I’ve been given a reprieve from my debauchery — for the morning at least, as I’ve been granted time to myself and promised a casual time with Amanda at the cafe for brunch. So already this Saturday a.m. I’ve taken a leisurely bath, and I spent good time washing and pampering my hair, which had gotten to be a god-awful stringy mess. So I feel a little more settled this morning than I was last night when I posted. I don’t regret writing what I did in “wanton” https://slaveshae.wordpress.com/2019/07/27/wanton/, but it was more desperate and less thoughtful than I normally like to be. Still, it was what it was.
Today on the other side of sleep and shampoo I have a profound feeling of being used. And I don’t mean that in a negative way. Like so many feelings of the submissive experience, there is good in the bad feeling, thrill in the objectification, fulfillment in the humiliation. I have these past days and nights been used by Master K as a container for his (ridiculous!) libido, a holster for his cock and a champagne flute for his cum.
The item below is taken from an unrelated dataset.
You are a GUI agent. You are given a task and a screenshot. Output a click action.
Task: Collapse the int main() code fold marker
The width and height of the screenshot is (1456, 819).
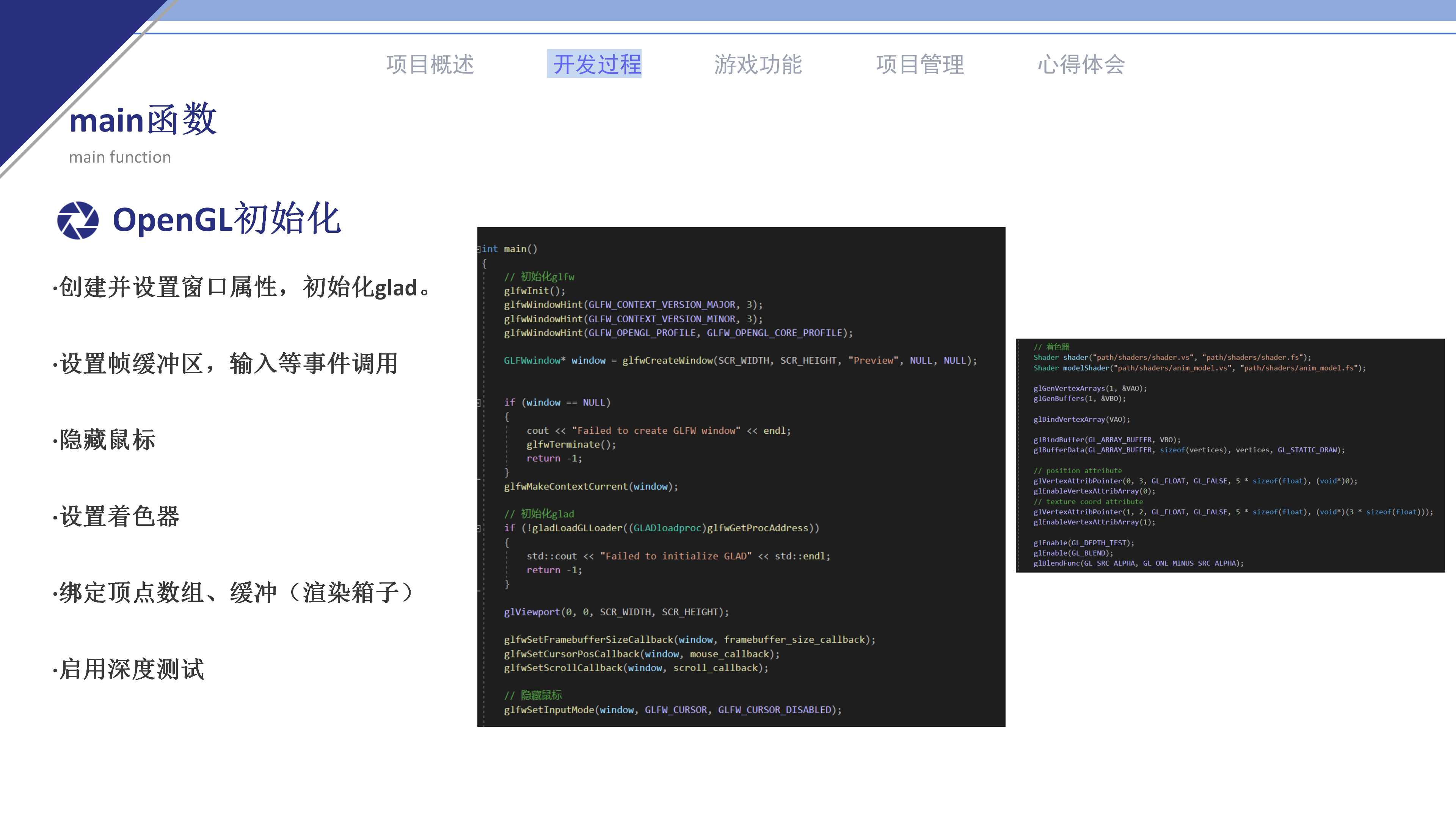click(480, 249)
He has deposited himself in me. Mistress too, her fingers occupying me, filling me.
The temptation, when people talk about us submissives, is the shorthand that “you subs enjoy being objectified, you love being used.” It’s not so simple. I experienced the shame of being used as a container all week. I felt the thorns of humiliation in being serially used for sex since Monday. Those are hard, difficult, painful feelings, as they would be to anyone else. The fact I am a sub-slave doesn’t simply turn them into pleasures.
But, yes, those things are also deeply pleasurable in this strange chemistry of submission. Being Master K’s “container” also means I am filled by him. Being used means I am useful to him. Being taken means I am wanted by him. All of it gives purpose to my slavery.
So the experience of being used is not just some masochistic joy in the objectifying experience. It is both the hurt and the good at the same time. It is accepting and enduring the hurt in the process of enjoying the good that accompanies it.
So as I sit this morning writing this, my body aches from being sexually used this week to a degree and frequency I haven’t quite experienced before. It has been relentlessly objectifying. I feel all that and yet I feel a satisfaction that I have been a good slave to Master and Mistress, being fully to them what they expect a slave to be sometimes.
I have fulfilled that and, container that I am, been filled by that.